### Tasks
**1)** Update the piece on the old petrol pump: give everything from "There was no" down to "bygone days!!. ." again, with "petrol" replaced by "fuel".
**2)** Answer these questions from the piece on the old petrol pump:
(a) What color were the pumps painted?
(b) With no electricity, how was petrol dispensed?
(c) About how many liters did a five gallon jerrican hold?
**3)** List every unit of volume or weight named in the piece on the old petrol pump.

───── Passage shown

No 228. That Old Petrol Pump.

“That old petrol pump, she just keeps pumping, she just keeps pumping along!!” 
Not so many around these days. Yet many a crofter might put one in at the end of his barn to augment his living on hard ground. Sufficient for small townships and villages, and small towns too, but town ones were replaced by better pumps as time moved along, leaving the old hand-worked petrol pump to soldier on in many a remote township. The reservoir tank below ground was filled from heavy galvanised iron 50 gallon barrels, taken by horse and cart from the pier in the case of the Stronsay of my youth, or just rolled up the pier to Davie Chalmers store and his two pumps beside his coal yard. The pumps were painted green, but you could have whatever colour you wished. Red was good for obvious reasons.
There was no electricity to power them so petrol was dispensed by a hand pump that worked with a seesaw backwards and forwards movement. At the top of the pump assembly were two glass cylinders that contained the petrol once it had been drawn up by the pump from the underground tank.
Sometimes, depending on the efficiency of the pump, it took quite a few minutes to prime the cylinders. Then, showing that they were full, the hose pipe could be turned on by a  top lever and filling the car, or the can as chance would have it, could begin. The petrol flowed into the car by gravity. The operator had to keep his or her arm going to keep the flow going, back and fore, back and fore, endless in the case of a big car, or what we called a big car in these bygone days!!. .
There were no metering devices other than the glass cylinders which were filled and emptied just so many times to give the required gallons.  Payment of course was by cash, no credit cards then!!
Towards the end of the War, or rather soon after, we got five gallon jerricans, near enough 25 litres, weighing about 60 lbs when full. It is probably illegal to lift such a weight now under Health and Safety rules and regulations!!! .
 Their origin is interesting. The Africa Corps Germans at El Alamein and other places had them, and filled their armoured tanks with fuel many times faster than the traditional British red two gallon square cans. Hence “jerricans”

──────────
───── Source excerpt

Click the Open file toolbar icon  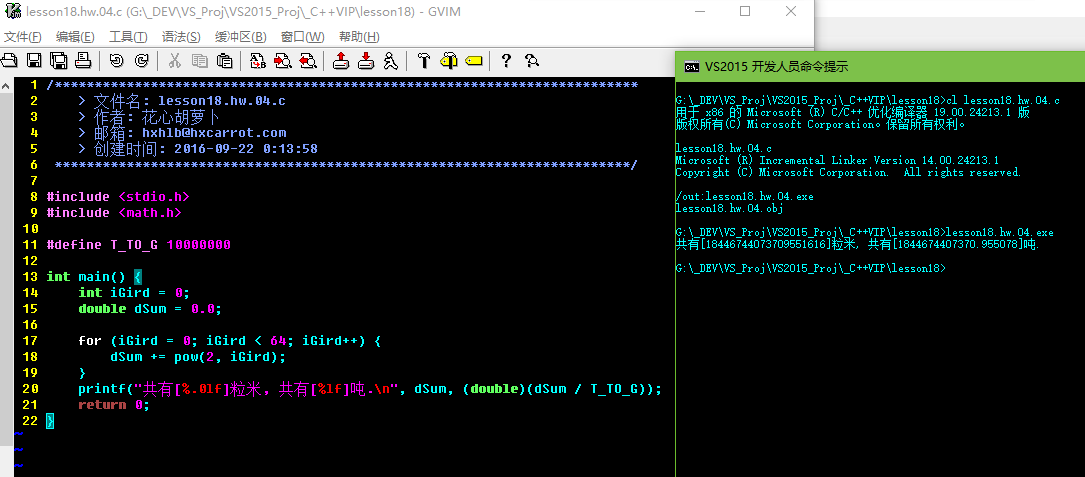point(10,61)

──────────

### Results of the tasks
**1)**
There was no electricity to power them so fuel was dispensed by a hand pump that worked with a seesaw backwards and forwards movement. At the top of the pump assembly were two glass cylinders that contained the fuel once it had been drawn up by the pump from the underground tank.
Sometimes, depending on the efficiency of the pump, it took quite a few minutes to prime the cylinders. Then, showing that they were full, the hose pipe could be turned on by a  top lever and filling the car, or the can as chance would have it, could begin. The fuel flowed into the car by gravity. The operator had to keep his or her arm going to keep the flow going, back and fore, back and fore, endless in the case of a big car, or what we called a big car in these bygone days!!. .

**2)**
(a) Green.
(b) By a hand pump worked with a seesaw backwards and forwards movement.
(c) Near enough 25 liters.

**3)** gallons, liters, lbs